Monitoring - Kia ora all, here is a belated update on this incident.

From approx 2200hrs on Thurs 4th September, tenant network and associated floating IP connectivity to all FlexiHPC VM instances started going offline. A subset of instances also went into the SHUTOFF state. This was the result of a config and automation regression in our OpenStack infrastructure. A config fix was rolled out approx 0400hrs on Friday the 5th which resolved network connectivity issues for impacted instances.

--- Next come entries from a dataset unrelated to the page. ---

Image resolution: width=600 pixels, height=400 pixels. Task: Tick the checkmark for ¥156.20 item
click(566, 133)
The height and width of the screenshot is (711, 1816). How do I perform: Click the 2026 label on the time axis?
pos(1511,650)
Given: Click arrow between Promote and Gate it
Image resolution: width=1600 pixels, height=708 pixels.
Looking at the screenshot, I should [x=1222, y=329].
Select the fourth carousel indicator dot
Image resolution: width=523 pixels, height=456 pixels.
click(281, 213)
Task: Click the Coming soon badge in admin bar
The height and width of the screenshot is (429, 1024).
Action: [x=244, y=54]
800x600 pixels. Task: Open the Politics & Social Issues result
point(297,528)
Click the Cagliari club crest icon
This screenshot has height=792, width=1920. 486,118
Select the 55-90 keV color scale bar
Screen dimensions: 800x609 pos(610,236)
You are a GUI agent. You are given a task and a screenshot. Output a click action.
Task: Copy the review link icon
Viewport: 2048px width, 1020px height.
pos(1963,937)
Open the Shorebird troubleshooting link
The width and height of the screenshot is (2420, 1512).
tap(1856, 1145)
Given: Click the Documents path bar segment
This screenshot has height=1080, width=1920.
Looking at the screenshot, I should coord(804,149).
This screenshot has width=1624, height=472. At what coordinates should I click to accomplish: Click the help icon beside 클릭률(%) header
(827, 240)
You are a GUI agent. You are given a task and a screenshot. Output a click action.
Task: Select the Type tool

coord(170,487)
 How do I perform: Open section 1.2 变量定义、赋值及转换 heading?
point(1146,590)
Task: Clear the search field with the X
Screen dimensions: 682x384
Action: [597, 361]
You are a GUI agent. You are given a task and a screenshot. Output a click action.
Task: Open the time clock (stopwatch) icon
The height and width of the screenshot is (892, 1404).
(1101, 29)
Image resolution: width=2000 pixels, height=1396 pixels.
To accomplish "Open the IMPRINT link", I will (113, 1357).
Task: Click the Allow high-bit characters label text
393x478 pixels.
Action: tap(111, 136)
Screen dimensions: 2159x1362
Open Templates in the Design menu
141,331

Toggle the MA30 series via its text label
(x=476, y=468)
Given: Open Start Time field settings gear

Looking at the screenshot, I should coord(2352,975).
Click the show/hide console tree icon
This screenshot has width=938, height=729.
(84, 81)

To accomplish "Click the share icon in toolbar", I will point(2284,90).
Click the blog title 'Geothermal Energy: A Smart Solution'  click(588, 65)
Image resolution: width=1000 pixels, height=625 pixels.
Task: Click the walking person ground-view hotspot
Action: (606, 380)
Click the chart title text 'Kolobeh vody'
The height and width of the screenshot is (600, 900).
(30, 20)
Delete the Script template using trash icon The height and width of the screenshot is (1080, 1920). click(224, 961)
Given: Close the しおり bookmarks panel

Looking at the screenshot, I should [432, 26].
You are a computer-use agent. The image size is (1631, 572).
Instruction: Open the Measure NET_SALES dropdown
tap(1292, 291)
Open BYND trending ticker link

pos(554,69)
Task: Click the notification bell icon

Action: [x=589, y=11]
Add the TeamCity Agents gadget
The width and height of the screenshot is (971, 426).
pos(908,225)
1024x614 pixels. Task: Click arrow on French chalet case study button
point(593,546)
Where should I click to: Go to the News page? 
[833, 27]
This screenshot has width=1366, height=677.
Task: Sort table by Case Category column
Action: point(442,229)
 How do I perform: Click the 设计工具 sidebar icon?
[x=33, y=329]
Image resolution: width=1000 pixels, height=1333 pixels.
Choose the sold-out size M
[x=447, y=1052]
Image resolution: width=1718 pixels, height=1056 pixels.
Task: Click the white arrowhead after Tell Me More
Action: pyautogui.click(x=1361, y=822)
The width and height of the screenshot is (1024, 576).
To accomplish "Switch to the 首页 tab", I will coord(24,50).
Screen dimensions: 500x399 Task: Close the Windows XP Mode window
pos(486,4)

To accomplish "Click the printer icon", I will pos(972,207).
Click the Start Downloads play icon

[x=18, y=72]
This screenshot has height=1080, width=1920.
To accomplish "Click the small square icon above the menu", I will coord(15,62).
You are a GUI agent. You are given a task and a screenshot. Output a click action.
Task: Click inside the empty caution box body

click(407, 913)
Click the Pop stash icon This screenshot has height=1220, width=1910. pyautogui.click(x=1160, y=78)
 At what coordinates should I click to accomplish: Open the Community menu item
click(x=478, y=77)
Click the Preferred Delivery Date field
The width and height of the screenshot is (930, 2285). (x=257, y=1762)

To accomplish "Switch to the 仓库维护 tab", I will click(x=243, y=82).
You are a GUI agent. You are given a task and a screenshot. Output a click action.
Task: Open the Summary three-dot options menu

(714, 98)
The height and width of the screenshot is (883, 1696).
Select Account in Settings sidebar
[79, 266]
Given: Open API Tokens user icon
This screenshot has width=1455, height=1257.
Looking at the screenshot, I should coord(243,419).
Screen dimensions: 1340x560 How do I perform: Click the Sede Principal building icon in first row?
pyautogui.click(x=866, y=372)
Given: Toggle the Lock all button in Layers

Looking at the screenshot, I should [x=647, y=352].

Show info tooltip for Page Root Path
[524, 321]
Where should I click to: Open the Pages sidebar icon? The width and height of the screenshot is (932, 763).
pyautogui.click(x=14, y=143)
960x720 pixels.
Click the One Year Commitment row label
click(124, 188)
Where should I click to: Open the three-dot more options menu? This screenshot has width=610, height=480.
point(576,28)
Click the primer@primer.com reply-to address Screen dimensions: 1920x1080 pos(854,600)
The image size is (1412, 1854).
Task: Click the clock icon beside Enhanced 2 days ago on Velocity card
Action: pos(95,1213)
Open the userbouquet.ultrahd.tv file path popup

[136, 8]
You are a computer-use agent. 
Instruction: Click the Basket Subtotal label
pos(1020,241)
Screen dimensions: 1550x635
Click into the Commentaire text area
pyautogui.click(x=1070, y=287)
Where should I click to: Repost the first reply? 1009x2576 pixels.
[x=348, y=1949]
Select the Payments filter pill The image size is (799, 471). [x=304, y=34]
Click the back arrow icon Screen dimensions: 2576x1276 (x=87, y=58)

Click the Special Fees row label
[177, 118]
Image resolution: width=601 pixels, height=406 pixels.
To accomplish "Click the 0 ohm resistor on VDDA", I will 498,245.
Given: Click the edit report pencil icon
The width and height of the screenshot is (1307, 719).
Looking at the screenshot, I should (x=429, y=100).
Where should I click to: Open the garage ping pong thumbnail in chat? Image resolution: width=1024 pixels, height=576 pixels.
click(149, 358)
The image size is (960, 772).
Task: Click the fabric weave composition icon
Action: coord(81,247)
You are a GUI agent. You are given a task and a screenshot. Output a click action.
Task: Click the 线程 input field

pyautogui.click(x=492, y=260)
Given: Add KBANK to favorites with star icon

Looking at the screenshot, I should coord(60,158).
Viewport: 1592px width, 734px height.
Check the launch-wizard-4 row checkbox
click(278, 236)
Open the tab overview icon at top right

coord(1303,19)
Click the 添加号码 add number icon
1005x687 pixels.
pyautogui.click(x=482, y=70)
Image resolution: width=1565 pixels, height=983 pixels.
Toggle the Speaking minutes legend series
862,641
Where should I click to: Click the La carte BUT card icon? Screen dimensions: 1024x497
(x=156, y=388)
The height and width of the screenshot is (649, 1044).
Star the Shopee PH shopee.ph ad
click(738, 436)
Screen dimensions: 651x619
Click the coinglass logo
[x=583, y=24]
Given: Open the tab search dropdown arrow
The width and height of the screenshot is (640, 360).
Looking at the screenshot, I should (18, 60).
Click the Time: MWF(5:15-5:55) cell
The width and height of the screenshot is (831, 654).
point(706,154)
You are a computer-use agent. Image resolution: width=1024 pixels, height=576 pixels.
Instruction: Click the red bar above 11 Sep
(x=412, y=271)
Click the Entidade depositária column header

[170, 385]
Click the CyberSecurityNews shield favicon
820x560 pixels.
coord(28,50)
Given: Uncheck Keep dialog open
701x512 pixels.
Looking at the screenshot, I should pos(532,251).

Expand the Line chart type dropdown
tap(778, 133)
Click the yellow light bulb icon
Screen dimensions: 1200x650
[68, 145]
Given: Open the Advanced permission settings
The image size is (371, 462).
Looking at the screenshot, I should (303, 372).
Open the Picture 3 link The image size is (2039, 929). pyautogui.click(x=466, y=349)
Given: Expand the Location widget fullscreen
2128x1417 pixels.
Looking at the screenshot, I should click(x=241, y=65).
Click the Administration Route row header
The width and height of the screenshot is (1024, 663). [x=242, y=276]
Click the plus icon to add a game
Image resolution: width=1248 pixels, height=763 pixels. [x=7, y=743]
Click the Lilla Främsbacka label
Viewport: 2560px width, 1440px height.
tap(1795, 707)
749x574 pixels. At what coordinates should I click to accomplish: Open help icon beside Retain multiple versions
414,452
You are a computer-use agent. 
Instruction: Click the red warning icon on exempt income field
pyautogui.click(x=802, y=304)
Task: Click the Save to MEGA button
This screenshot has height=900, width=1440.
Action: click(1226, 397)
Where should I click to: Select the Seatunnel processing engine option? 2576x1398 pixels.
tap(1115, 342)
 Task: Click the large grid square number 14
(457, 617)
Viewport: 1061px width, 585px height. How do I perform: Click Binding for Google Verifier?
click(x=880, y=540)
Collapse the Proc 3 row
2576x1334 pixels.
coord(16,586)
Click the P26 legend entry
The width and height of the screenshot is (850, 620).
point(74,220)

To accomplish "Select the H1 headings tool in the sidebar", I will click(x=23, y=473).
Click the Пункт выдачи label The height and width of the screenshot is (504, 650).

However, a subset of instances that were SHUTOFF by the original issue were additionally impacted by a serious corner case in the OpenStack deployment tooling that we use. This resulted in duplicate VM instances being launched, which in turn meant that some instance root drives and attached volumes were inadvertently multi-attached, which could lead to instance availability and potential data corruption issues. Our team have since worked tirelessly with impacted instance owners to address the follow-on issues and recover services. If you are still experiencing any issues, please contact support. We apologise for the disruption to service and are making adjustments to our processes to minimise the possibility of similar problems in future.

Sep 11, 2025 - 22:27 NZST
Identified - All the impacted production services that we are currently aware of have been restored. There are on the order of 100 instances impacted that have duplicate virtual machine processes, though many of these are dev/test machines. These require operator intervention to attempt restoration of service. If you have an active instance that you can no longer log onto, or an instance that is shutoff and will not start up, please open a support ticket.
Sep 05, 2025 - 15:24 NZST
Investigating - We had some serious issues from about 10pm last night that interrupted the lander node, Ondemand, and numerous Openstack instances. If you have VMs that were shutdown please try restarting them, if this is not successful please log a support ticket.
We are currently assessing what services may still be down. Slurm is available and jobs are running. Ondemand is available.

Sep 05, 2025 - 08:46 NZST
Update - The filesystem has been stable today, however several users have reported degraded interactive IO experience. We expect this is caused by ongoing heavy metadata load as a result of the continuing background integrity check. Based on current progress we unfortunately expect this to continue into next week.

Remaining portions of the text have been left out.